WORK TO DO: From the rows below, pull out every line that contains the word "left" and reproduce each one in full.

PROVIDED RECORDS:
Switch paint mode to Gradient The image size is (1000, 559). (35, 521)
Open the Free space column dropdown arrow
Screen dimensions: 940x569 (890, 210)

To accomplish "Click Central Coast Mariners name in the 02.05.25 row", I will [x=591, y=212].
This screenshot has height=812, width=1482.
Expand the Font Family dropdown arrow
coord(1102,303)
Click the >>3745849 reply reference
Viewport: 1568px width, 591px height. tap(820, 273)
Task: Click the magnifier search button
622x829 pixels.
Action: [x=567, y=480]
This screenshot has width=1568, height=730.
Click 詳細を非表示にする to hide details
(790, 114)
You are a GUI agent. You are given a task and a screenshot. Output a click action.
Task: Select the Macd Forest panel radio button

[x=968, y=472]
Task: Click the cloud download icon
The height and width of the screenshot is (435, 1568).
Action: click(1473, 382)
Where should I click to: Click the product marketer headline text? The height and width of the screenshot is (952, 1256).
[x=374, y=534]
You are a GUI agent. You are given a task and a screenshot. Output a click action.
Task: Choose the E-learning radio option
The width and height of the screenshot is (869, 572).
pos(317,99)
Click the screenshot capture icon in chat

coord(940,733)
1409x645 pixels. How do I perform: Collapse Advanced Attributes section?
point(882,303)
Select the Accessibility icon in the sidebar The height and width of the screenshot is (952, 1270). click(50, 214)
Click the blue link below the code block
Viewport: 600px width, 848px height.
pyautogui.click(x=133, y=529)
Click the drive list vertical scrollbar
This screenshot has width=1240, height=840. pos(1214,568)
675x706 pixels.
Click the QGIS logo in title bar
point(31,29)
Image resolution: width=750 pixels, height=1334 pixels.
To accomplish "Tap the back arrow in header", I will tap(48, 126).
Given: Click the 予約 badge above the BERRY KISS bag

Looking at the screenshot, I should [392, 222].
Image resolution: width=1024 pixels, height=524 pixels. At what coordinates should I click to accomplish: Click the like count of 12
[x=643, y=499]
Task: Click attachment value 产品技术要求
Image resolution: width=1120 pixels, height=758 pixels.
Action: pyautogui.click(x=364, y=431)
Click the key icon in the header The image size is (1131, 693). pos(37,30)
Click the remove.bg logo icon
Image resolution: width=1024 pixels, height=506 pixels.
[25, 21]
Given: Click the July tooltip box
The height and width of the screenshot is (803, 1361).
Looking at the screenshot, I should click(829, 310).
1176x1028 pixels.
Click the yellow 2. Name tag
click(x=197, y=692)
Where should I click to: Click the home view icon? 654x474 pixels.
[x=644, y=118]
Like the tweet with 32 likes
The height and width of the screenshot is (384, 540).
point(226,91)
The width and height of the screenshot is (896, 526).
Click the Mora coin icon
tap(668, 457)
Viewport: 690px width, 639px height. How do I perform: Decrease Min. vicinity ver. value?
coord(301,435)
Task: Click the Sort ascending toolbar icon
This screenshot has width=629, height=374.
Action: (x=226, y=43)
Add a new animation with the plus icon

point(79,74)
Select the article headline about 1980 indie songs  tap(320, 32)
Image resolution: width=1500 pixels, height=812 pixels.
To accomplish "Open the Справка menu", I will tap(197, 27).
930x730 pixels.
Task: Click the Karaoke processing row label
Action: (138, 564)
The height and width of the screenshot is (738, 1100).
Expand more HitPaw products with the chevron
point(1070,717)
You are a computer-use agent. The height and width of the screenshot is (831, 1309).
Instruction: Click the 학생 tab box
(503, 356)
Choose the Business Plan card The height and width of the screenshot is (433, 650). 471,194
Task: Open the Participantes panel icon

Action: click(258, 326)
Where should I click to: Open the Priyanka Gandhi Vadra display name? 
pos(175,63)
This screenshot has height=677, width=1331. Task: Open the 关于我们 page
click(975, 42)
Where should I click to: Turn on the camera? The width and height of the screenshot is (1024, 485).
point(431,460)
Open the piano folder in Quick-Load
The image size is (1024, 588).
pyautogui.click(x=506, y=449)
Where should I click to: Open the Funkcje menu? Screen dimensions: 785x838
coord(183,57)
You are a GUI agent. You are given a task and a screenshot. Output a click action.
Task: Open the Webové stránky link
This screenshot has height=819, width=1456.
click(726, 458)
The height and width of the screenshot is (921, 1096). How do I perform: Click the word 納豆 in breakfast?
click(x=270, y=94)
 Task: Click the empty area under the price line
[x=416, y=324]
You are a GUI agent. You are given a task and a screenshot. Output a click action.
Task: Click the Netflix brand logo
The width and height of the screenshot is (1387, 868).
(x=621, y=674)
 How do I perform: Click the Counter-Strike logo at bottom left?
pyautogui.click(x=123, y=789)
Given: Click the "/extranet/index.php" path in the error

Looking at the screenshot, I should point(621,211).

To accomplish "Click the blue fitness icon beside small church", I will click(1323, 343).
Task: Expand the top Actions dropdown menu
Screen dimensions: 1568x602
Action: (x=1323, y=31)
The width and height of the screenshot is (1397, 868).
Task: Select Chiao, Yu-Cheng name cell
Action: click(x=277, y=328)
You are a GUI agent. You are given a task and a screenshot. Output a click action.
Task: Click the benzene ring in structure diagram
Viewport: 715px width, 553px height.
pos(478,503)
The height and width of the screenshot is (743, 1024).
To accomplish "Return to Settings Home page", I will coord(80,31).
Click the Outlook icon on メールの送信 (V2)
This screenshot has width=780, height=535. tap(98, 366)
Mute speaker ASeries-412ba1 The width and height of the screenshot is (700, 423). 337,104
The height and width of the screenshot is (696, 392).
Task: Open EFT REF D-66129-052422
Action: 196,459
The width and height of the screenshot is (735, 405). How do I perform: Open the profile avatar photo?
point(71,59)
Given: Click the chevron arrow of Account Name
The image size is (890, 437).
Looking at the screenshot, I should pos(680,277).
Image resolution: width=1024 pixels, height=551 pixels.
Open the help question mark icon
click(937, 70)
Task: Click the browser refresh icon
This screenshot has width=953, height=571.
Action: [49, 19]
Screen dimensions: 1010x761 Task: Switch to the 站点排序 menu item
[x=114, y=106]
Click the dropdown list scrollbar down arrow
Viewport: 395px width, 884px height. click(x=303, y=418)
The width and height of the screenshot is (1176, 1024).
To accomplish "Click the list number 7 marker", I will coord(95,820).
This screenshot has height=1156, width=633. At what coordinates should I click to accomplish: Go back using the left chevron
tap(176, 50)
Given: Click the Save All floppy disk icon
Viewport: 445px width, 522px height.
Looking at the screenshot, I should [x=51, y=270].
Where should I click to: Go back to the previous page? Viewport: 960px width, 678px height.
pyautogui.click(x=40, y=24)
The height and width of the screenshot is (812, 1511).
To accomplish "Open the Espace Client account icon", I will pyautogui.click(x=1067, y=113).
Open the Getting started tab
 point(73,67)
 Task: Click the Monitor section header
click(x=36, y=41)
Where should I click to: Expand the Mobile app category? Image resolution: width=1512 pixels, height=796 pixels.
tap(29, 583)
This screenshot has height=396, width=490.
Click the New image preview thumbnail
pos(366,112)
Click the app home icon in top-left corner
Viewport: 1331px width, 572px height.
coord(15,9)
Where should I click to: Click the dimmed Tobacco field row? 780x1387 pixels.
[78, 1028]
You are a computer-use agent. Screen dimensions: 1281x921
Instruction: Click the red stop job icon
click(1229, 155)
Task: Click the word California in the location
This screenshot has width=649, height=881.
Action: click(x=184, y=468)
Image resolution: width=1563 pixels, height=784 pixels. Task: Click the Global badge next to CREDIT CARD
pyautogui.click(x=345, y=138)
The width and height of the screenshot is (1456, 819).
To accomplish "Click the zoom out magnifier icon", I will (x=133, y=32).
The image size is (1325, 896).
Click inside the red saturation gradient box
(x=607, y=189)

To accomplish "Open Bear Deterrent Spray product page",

EXERCISE OUTPUT:
 How do I perform: Click the Counter-Strike logo at bottom left?
This screenshot has height=1156, width=633. At what coordinates should I click to accomplish: Go back using the left chevron
Click the app home icon in top-left corner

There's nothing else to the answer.